Data for processing:
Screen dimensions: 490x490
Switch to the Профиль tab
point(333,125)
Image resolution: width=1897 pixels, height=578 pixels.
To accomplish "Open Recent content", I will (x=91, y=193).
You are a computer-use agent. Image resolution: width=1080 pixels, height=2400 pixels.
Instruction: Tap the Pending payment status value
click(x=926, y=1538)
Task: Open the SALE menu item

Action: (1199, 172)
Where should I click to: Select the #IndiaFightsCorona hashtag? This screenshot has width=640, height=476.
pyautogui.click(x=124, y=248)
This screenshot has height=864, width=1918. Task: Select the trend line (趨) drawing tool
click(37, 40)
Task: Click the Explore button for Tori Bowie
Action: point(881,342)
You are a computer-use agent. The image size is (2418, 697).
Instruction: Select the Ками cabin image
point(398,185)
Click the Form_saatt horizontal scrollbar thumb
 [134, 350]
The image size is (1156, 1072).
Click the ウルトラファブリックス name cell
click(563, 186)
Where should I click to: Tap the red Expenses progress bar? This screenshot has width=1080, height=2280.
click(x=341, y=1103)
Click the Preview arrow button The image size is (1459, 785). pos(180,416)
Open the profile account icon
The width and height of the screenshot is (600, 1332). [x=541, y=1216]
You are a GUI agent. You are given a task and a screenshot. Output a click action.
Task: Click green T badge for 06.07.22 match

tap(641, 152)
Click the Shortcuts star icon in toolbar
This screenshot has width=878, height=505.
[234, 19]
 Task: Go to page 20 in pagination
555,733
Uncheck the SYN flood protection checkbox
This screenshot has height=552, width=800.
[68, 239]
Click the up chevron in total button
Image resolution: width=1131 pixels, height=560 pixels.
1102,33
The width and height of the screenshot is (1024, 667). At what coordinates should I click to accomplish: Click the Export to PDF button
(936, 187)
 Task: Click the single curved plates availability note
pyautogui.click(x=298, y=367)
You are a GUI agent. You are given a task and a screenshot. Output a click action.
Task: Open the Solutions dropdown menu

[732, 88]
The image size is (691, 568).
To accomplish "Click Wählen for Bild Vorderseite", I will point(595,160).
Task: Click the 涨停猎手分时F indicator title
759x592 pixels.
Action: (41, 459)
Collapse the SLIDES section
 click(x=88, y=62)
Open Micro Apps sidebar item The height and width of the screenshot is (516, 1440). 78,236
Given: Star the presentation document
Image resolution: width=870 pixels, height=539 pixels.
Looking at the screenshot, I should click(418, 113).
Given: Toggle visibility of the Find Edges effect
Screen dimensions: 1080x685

Directions for this task: Give again the lines from the line holding "Given: Toggle visibility" through the close of the listing, both included, exactly as written and with nothing else.

Written answer:
Given: Toggle visibility of the Find Edges effect
Screen dimensions: 1080x685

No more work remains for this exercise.